- [EXERCISE BRIEF]:
With the images set aside, retype every record below character for character.
++++ DATA FOR PROCESSING ++++
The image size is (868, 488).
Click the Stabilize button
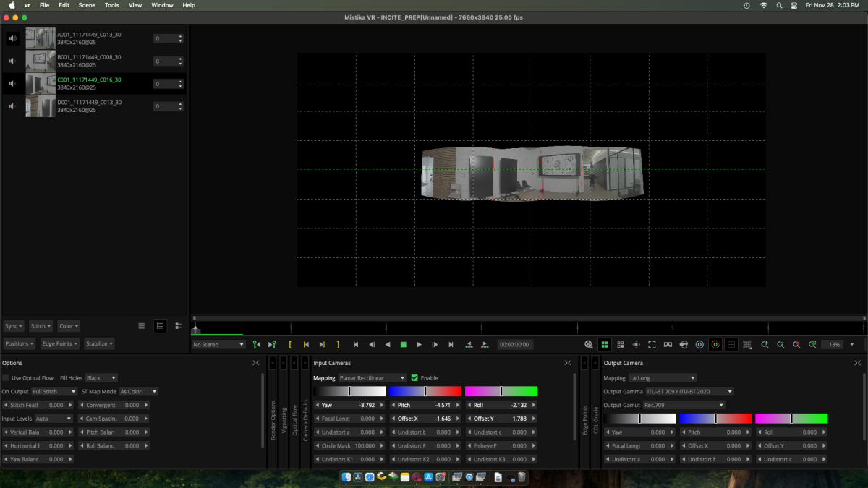99,343
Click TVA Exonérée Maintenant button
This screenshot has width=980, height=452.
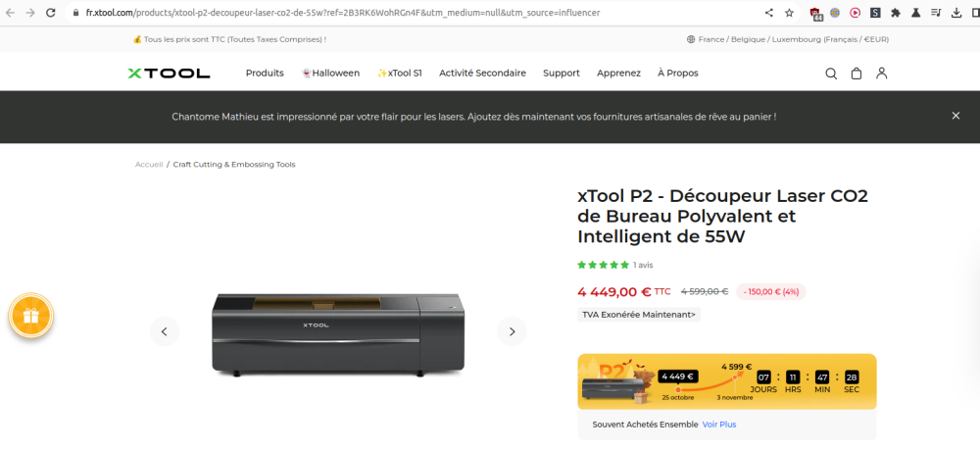(x=639, y=315)
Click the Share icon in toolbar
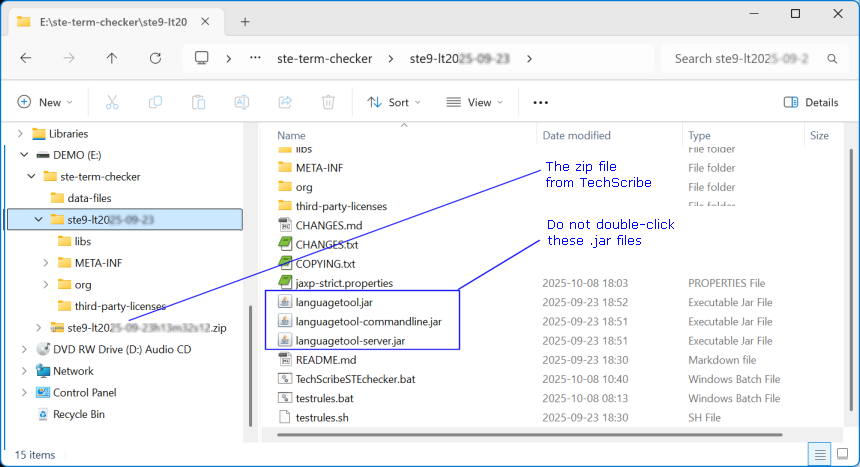 pyautogui.click(x=284, y=102)
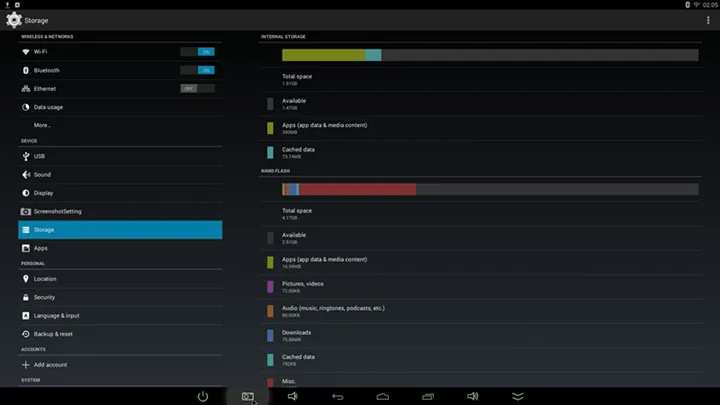Image resolution: width=720 pixels, height=405 pixels.
Task: Expand More wireless settings
Action: click(120, 125)
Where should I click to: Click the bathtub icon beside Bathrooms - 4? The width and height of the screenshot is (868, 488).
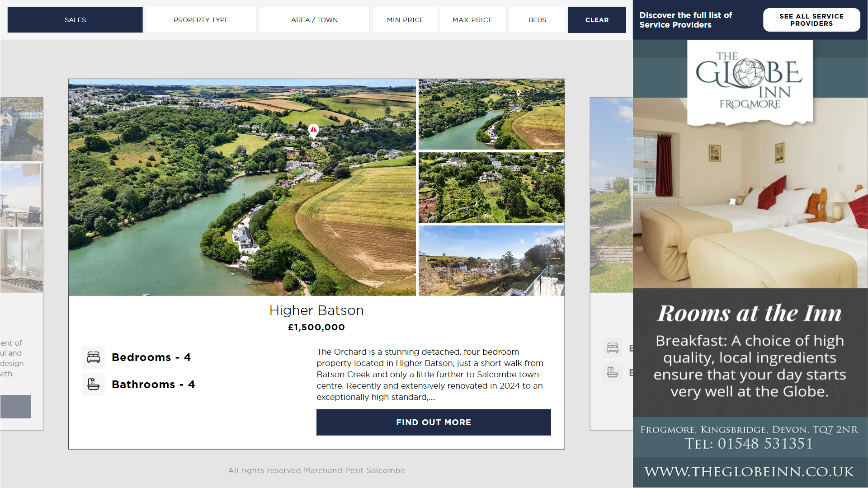(94, 385)
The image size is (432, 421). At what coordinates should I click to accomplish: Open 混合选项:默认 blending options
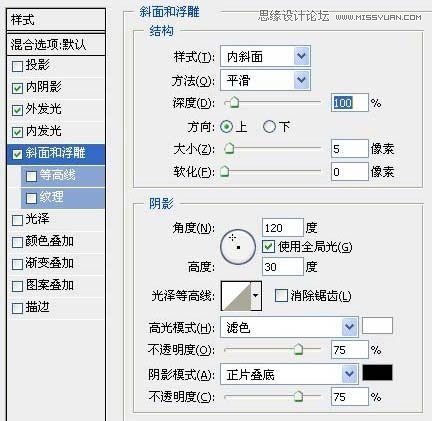tap(56, 44)
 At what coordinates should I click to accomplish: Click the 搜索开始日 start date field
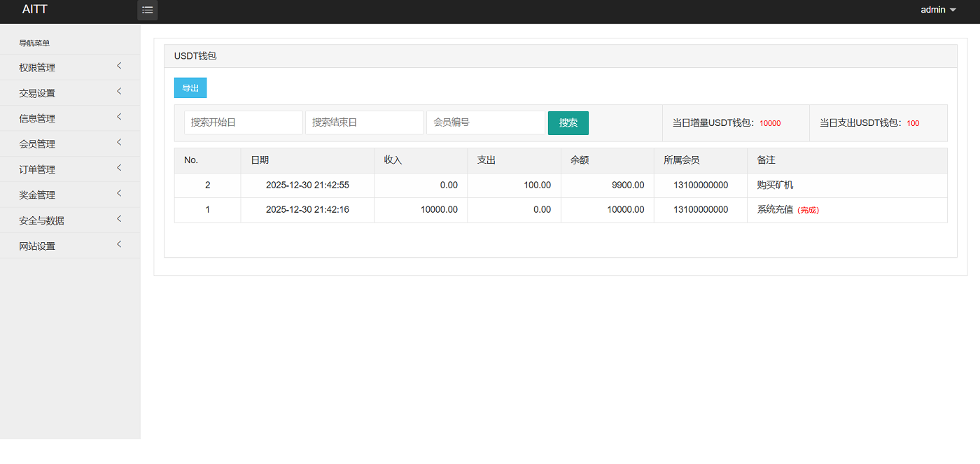pos(243,122)
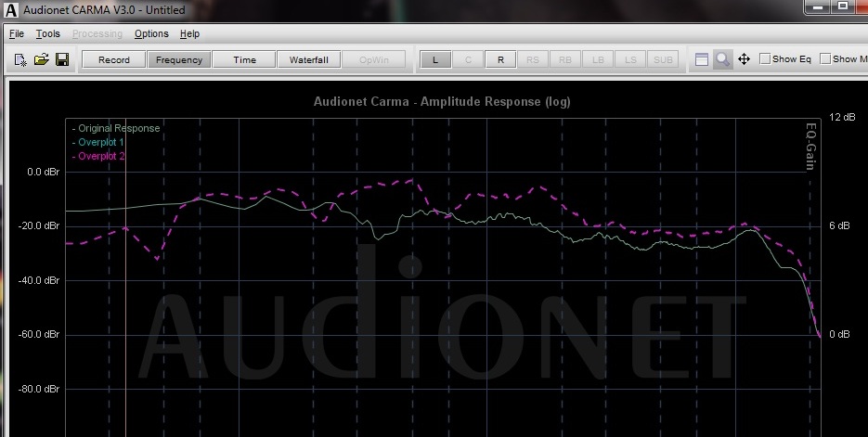Save using the floppy disk icon
This screenshot has width=868, height=437.
(x=62, y=60)
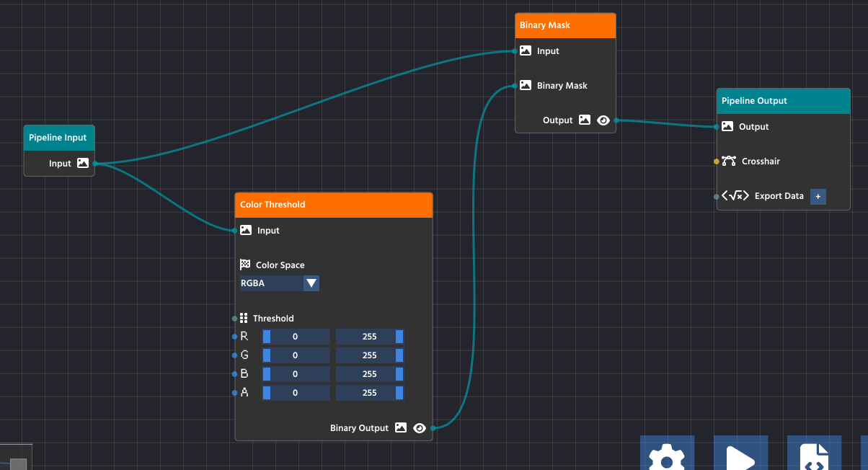Toggle visibility of Binary Mask node Output

pyautogui.click(x=603, y=120)
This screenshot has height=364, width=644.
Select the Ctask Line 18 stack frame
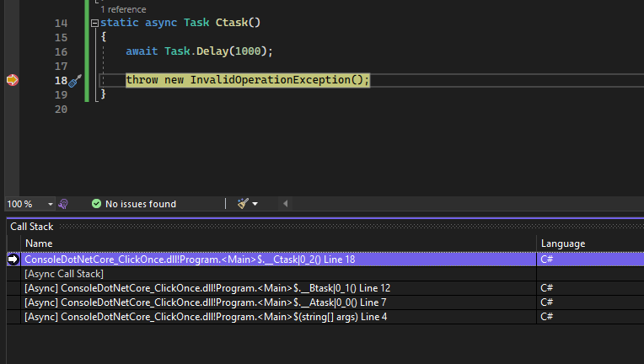[190, 260]
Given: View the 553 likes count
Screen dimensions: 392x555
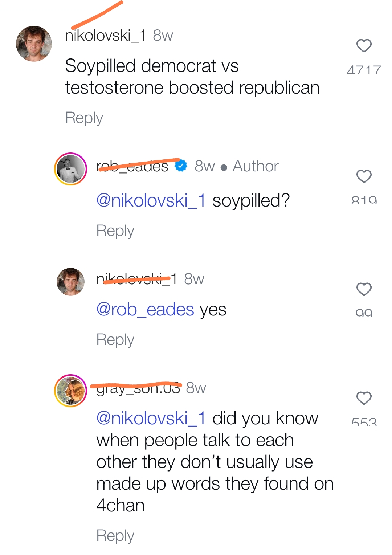Looking at the screenshot, I should click(x=364, y=421).
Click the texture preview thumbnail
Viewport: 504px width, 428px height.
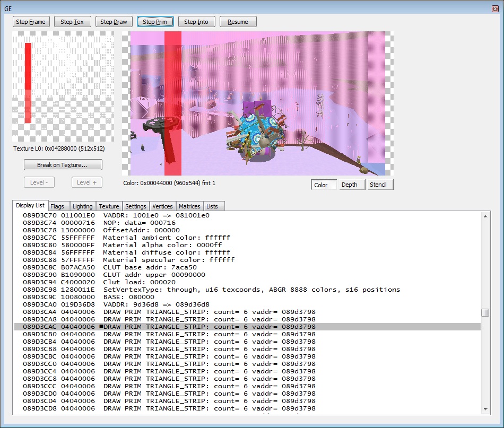63,86
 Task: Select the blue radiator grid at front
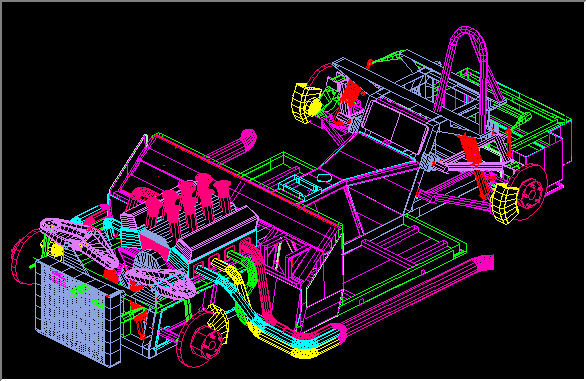click(78, 310)
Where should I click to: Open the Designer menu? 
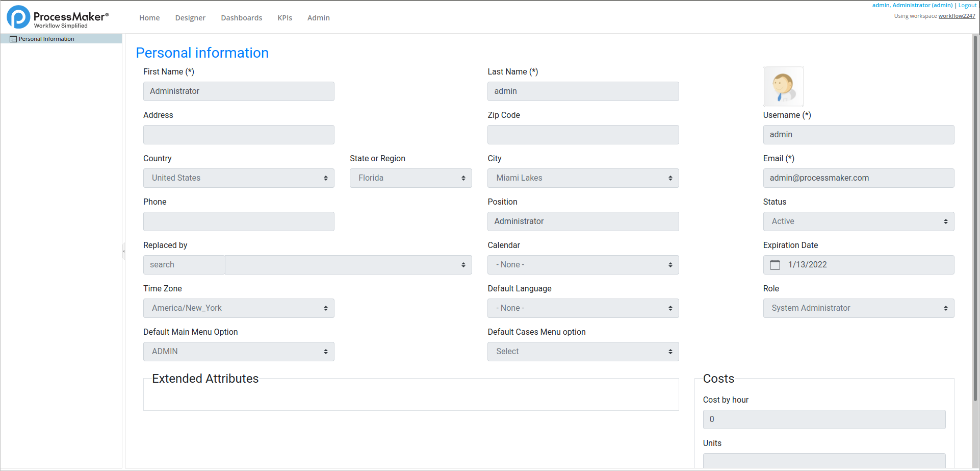point(190,18)
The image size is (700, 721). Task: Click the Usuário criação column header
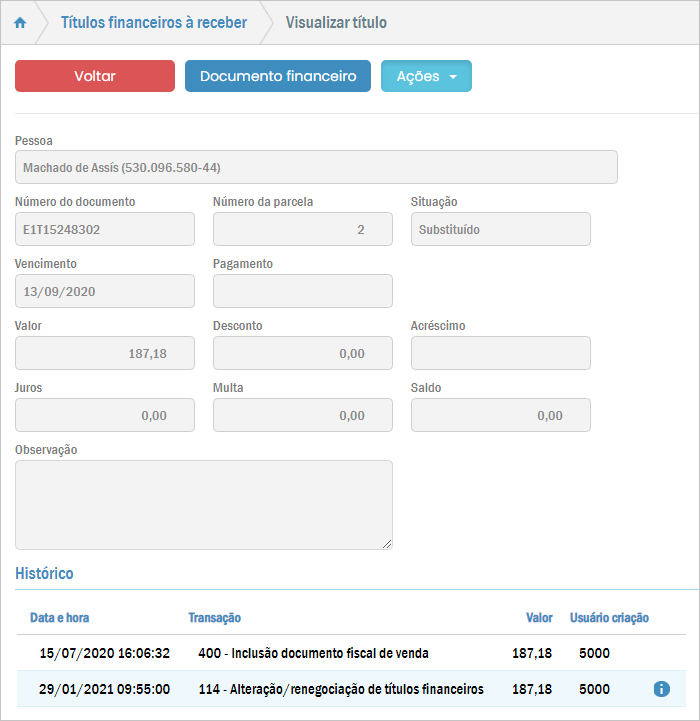[609, 618]
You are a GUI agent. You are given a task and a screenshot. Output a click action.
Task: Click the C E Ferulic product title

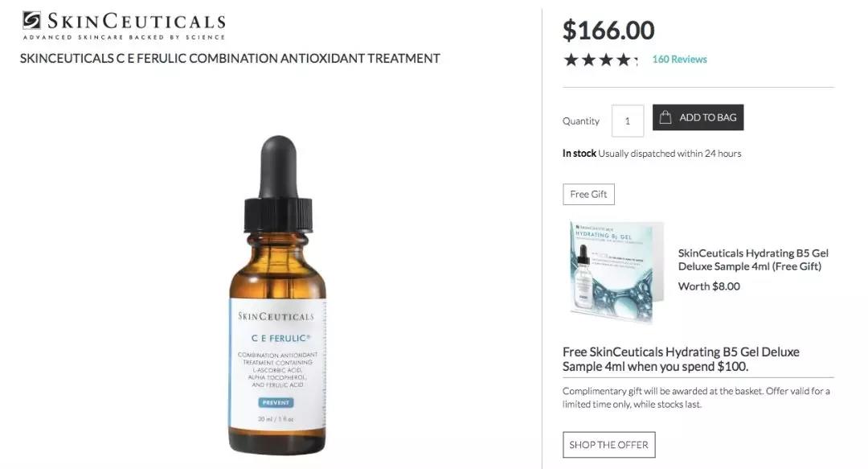(230, 58)
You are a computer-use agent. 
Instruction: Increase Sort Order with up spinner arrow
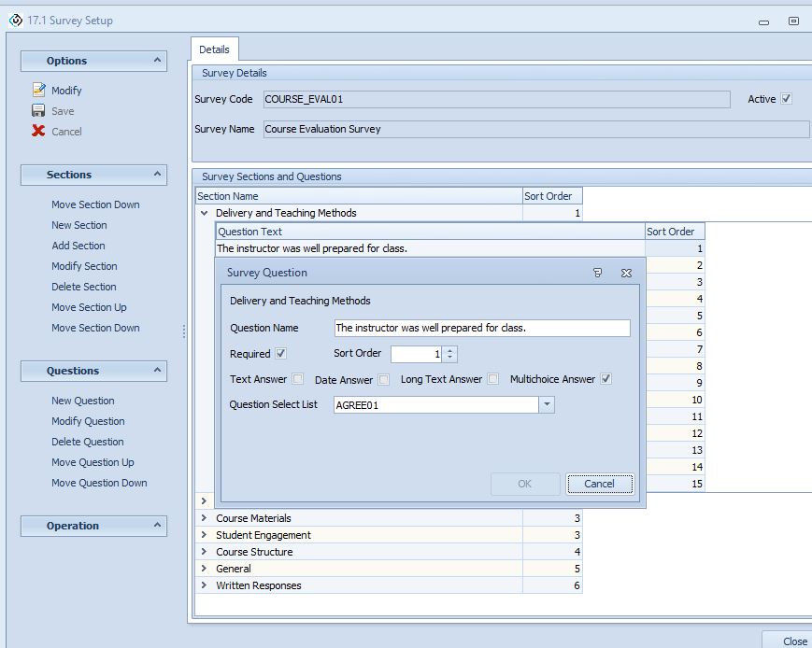[x=450, y=350]
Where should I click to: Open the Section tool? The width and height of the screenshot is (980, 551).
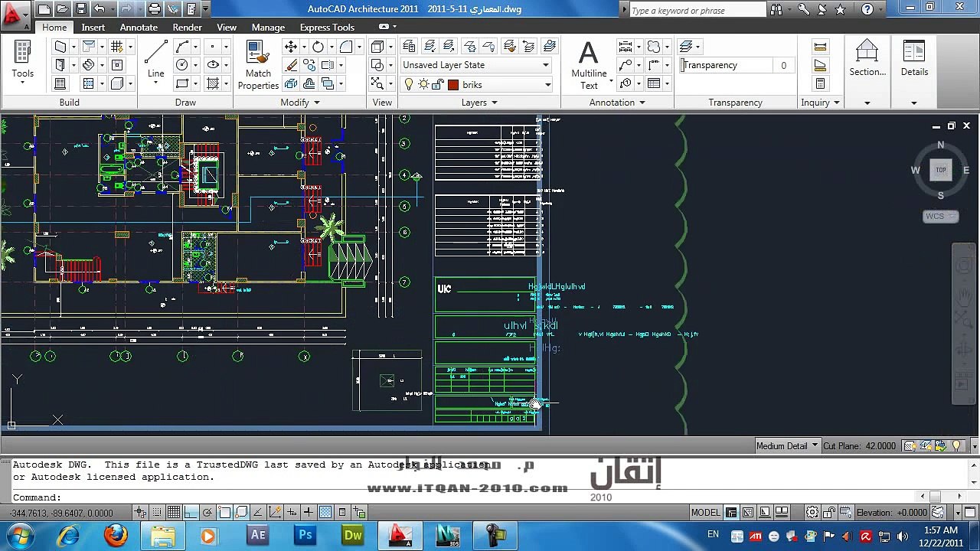(x=867, y=58)

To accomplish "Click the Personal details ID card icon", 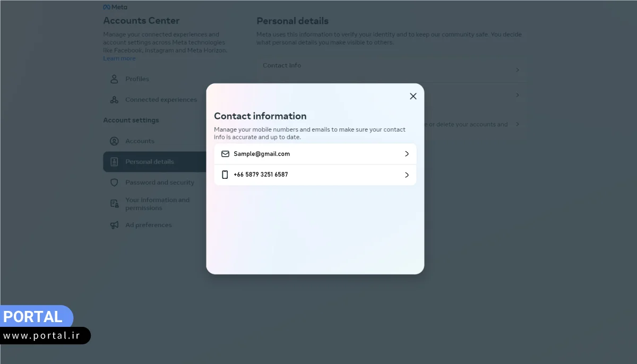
++++
- [WRITTEN SOLUTION]:
The image size is (868, 488).
Click the Stabilize button
99,343
Click TVA Exonérée Maintenant button
This screenshot has width=980, height=452.
(x=639, y=315)
Click the Share icon in toolbar
 pyautogui.click(x=284, y=102)
Image resolution: width=720 pixels, height=405 pixels.
Task: Expand More wireless settings
Action: click(120, 125)
Where should I click to: Click the bathtub icon beside Bathrooms - 4? The width and height of the screenshot is (868, 488).
(94, 385)
The image size is (432, 421). At what coordinates should I click to accomplish: Open 混合选项:默认 blending options
tap(56, 44)
 At what coordinates should I click to accomplish: Click the 搜索开始日 start date field
pos(243,122)
Save using the floppy disk icon
This screenshot has width=868, height=437.
(x=62, y=60)
Toggle visibility of Binary Mask node Output

pyautogui.click(x=603, y=120)
This screenshot has height=364, width=644.
Select the Ctask Line 18 stack frame
[190, 260]
Given: View the 553 likes count
Screen dimensions: 392x555
Looking at the screenshot, I should click(x=364, y=421).
Click the texture preview thumbnail
Viewport: 504px width, 428px height.
63,86
 Task: Select the blue radiator grid at front
click(78, 310)
Where should I click to: Open the Designer menu? 
point(190,18)
The image size is (700, 721). Task: Click the Usuário criação column header
[609, 618]
You are a GUI agent. You are given a task and a screenshot. Output a click action.
Task: Click the C E Ferulic product title

(230, 58)
You are a computer-use agent. 
Instruction: Increase Sort Order with up spinner arrow
[x=450, y=350]
Where should I click to: Open the Section tool? The width and height of the screenshot is (980, 551).
(x=867, y=58)

To accomplish "Click the Personal details ID card icon", 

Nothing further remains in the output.